Home office guest bedroom.

Besides this messy room, there are also 8-10 more boxes of stuff moved down to the basement. I have to keep patient charts for ten years or until they are 21 for minors. I have paid a company Big Bucks to take that over. I have to keep business records for 7-10 years depending on if it’s state or feds.

Well, I’ll sort it before I’m dead, or else my kids will.

Quimper

Q is for Quimper in the Blogging from A to Z Challange.

I live on the Quimper Peninsula in Jefferson County, Washington, USA. The Quimper Peninsula is a small peninsula jutting up from the northeastern corner of the Olympic Peninsula. So, a peninsula attached to a bigger peninsula.

We are surrounded by water. When I first moved here I was confused. I am from the east coast of the US. So, the ocean was to the east. Here on the west coast it is west: except that where I live, the Salish Sea is north and east and south. The Quimper Peninsula runs southwest to northeast and ends at a lighthouse.
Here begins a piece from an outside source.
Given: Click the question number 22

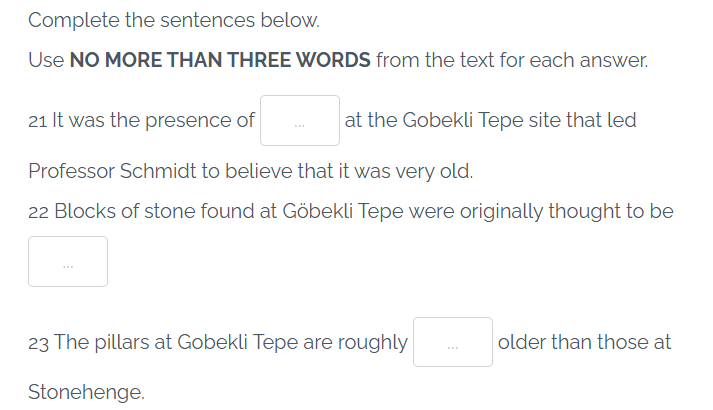Looking at the screenshot, I should click(x=39, y=212).
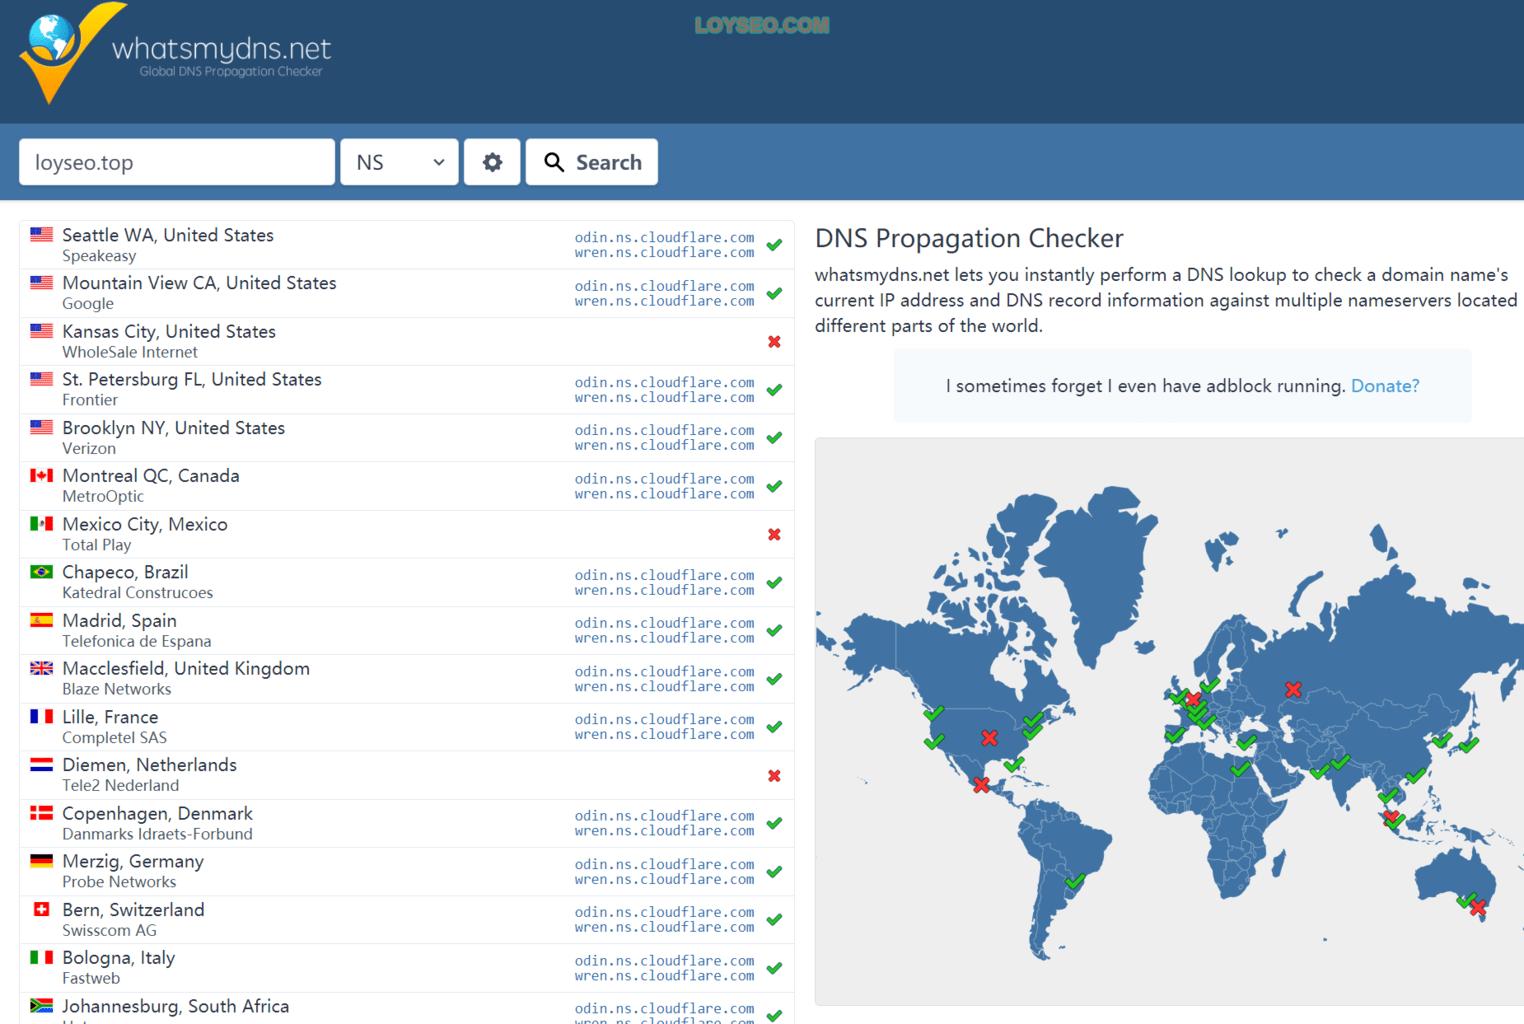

I can stand on the beach at the lighthouse and look over the Salish Sea and see mountains. It took me a while to get oriented, because I can see the Olympic Mountains looking over the water or the Cascades: Mount Baker, Glacier, Tahoma.

The Quimper Peninsula is named after Manuel Quimper, a Peruvian born Spanish explorer and cartographer. He contributed to the charting of the Strait of Juan de Fuca in the late 1700s. Until I wrote this post, I had not read about him.
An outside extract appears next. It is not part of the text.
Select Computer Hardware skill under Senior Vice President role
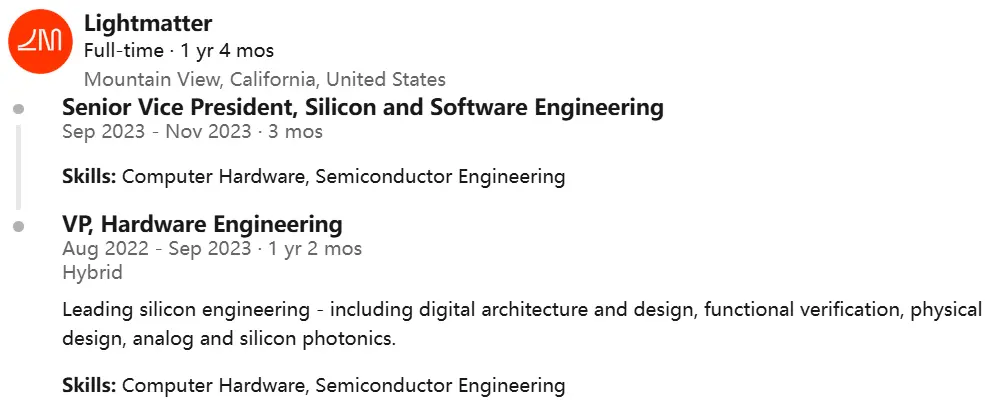993x403 pixels. click(x=213, y=177)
Our thin rural phone book for Port Townsend and Port Ludlow lists five Quimper named businesses:

The Quimper Inn, a bed and breakfast. Our town had a boom in the 1860s-1880s and the architecture is still here. There are wonderful old houses and downtown.

Quimper Mercantile, a community started and owned store.

Quimper Sound, a quite fabulous local music store, albums and CDs.

Quimper Unitarian Universalist Fellowship, a church.

And lastly: Quimper Family Medicine, my family practice clinic!